Keep trying... your turn will come.



bruus said:


> :lol: :lol: :lol: :lol: :lol: :lol: :lol: :lol: :lol: :lol: :lol: :lol: I'm only laughing because I can't be out there chasing donuts myself.


I wasn't chasing donuts, just catchin' 'em!  These donuts aren't very filling, either! Are you still driving Lucy's car, or have the incoming biccies fixed up yours? Much too early for a brand spanking new one, hmn? ;-)

Cheers all, Jimbo


----------



## bruus (Aug 27, 2010)

Beekeeper said:


> Are you still driving Lucy's car, or have the incoming biccies fixed up yours? Much too early for a brand spanking new one, hmn?

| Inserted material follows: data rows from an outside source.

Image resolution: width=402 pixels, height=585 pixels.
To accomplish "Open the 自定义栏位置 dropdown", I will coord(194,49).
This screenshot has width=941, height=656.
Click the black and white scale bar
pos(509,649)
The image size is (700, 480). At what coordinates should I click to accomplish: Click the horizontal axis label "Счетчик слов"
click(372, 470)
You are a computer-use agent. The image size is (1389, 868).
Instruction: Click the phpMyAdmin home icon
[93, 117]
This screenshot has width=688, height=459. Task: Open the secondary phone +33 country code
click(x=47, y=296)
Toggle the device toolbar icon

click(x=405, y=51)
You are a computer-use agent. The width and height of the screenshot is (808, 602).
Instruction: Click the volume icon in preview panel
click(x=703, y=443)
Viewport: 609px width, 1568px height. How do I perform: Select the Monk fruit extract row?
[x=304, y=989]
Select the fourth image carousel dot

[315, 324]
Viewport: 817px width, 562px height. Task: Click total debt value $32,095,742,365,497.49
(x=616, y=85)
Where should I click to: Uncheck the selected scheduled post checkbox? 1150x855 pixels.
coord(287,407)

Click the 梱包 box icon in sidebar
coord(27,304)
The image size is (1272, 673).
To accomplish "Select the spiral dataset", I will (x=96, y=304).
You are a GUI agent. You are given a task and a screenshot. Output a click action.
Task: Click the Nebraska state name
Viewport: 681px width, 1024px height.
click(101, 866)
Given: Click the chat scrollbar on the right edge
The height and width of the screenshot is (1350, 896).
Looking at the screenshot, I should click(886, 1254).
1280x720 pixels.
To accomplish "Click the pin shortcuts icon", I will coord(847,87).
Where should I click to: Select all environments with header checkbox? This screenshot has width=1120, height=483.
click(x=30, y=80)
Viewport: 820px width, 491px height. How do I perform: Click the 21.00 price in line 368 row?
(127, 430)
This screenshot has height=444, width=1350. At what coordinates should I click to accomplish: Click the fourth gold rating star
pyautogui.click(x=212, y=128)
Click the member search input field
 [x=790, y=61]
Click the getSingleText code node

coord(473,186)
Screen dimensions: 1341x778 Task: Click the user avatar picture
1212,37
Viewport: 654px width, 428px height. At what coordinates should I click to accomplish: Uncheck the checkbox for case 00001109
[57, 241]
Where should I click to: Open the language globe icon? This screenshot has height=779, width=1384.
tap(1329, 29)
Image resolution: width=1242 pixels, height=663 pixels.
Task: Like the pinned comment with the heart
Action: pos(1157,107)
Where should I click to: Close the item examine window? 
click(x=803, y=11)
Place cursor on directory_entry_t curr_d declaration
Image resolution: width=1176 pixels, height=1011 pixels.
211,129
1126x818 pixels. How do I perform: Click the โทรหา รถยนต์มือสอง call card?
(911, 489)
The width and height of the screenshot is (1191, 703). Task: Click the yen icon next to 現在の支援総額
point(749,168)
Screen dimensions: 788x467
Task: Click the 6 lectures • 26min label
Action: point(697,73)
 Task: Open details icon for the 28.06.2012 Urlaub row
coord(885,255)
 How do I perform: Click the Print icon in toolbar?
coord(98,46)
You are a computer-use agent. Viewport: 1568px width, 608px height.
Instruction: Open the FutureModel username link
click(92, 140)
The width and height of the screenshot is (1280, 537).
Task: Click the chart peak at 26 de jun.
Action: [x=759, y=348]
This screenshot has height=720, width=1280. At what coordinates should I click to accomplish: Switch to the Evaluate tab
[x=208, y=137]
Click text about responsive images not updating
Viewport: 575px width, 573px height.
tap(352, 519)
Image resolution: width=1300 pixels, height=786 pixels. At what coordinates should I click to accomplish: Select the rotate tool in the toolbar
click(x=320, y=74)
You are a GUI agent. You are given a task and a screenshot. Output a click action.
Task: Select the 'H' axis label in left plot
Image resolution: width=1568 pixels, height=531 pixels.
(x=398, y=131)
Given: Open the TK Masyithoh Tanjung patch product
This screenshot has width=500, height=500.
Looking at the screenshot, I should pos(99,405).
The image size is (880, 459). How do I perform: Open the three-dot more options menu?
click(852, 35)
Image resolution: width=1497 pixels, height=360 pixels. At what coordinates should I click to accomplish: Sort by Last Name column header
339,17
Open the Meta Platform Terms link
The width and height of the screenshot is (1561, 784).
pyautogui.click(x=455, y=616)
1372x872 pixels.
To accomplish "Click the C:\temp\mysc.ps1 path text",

Still using Lucie's, I could probably fix mine but it's so old and worn out I think i'll just get rid of it and share a car. Also cheaper for us while she is finishing her studies through till next year. Then time for a new one for me ;-)


----------



## anselmo (Aug 26, 2008)

Strange, Bilbo is still in my cupboard
Must be another reason


----------



## wayneedden (May 19, 2012)

jim.
if it makes you feel any better, 
been having the same," saved by a stray tailor" mornings out scarby-reddy reef.
haven't had a snap encounter for a little bit, 8) 
so been enjoying a few passage trips with a mate. flathead always being a 
welcomed treat.. ;-) 
hope you had some success today let us know how you went eh?
wayno


----------



## carnster (May 27, 2008)

Sorry Jim, mate we all have those days, but i am confident that you will turn it around next time. Oops i did it again.
How about if i say that you can't catch fish on demand, would that work?


----------



## kayakone (Dec 7, 2010)

Rumours of a 64 cm snap at Scarby today. Is TC back in form?


----------



## bruus (Aug 27, 2010)

kayakone said:


> Rumours of a 64 cm snap at Scarby today. Is TC back in form?


Not till it has a shell.


----------



## anselmo (Aug 26, 2008)

salticrak said:


> anselmo said:
> 
> 
> > Strange, Bilbo is still in my cupboard
> ...


Plenty in the closet waiting to come out
Too bad that mine is a _cupboard_ ...


----------



## Beekeeper (Aug 20, 2011)

carnster said:


> Sorry Jim, mate we all have those days, but i am confident that you will turn it around next time. Oops i did it again.
> How about if i say that you can't catch fish on demand, would that work?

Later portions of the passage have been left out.